Queste alcune delle ragioni profonde sulla base delle quali la Turchia, allineandosi con Paesi come Russia e Azerbaigian – che, pur essendo parte del Consiglio d’Europa, la Convenzione non l’hanno mai nemmeno firmata – stanno facendo passi indietro. Tra i paesi firmatari che non hanno ancora ratificato, non tutti lo sanno, c’è anche il Regno Unito. E su questo si potrebbe aprire un dibattito.
La risposta della comunità internazionale (e dell’Italia)
Mentre ad Istanbul e Ankara migliaia di donne sono scese in piazza per protestare contro la scelta politica di Erdoğan si susseguono dure anche le reazioni a livello internazionale.
“Non possiamo che rammaricarci fortemente ed esprimere la nostra incomprensione davanti alla decisione del governo turco”, ha dichiarato l’Alto rappresentante per gli affari esteri e la politica di sicurezza dell’Unione Europea Josep Borrell e pochi giorni fa, durante le celebrazioni dei dieci anni del Trattato, la segretaria generale del Consiglio d’Europa Marija Pejčinović Burić aveva detto “sono stati realizzati importanti progressi nella lotta contro queste forme di violenza”, ma “è necessario continuare ad agire con determinazione perché ostacoli e sfide restano numerosi”.

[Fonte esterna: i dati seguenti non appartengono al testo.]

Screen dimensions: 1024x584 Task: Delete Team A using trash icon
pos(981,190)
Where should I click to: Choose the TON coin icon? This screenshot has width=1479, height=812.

Le sfide restano e gli ostacoli sembrano aumentare. Le Agenzie delle Nazioni Unite hanno invitato il governo turco a riconsiderare il suo ritiro dal Trattato. Ora tocca all’Unione Europea far sentire il proprio peso prima che sia troppo tardi.
Ritengo infatti che esprimere solidarietà alle tante donne, quasi tutte giovanissime, che si stanno opponendo con tutte le forze, è doveroso ma che si debba fare di più.

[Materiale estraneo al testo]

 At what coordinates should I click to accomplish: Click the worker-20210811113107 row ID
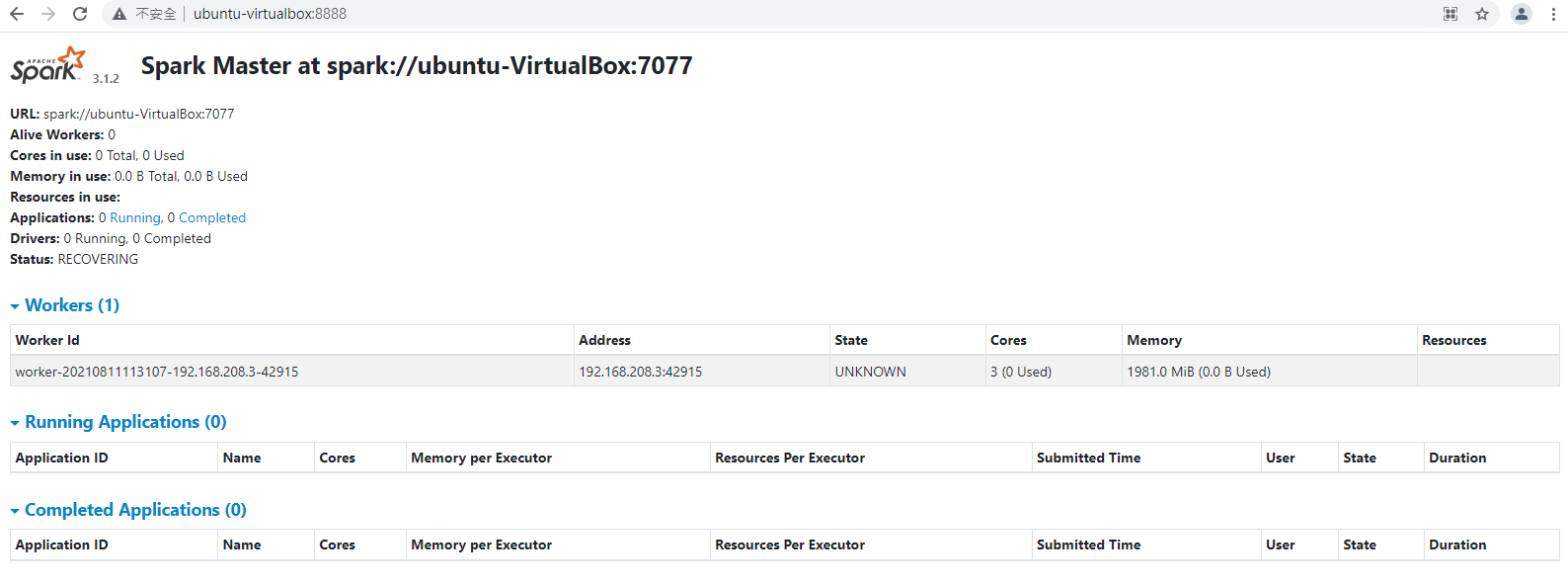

Per iniziare, la Commissione sul femminicidio del Senato, pur non potendo condurre inchieste in Paesi stranieri, potrà sia incontrare la delegazione parlamentare turca in occasione della 65° Commissione delle Nazioni unite sullo status delle donne che è in corso e che si concluderà il 26 marzo, sia confrontarsi con l’ambasciatore turco in Italia per chiedere che la Turchia continui a prevenire la violenza e a proteggere le donne con la Convenzione Istanbul.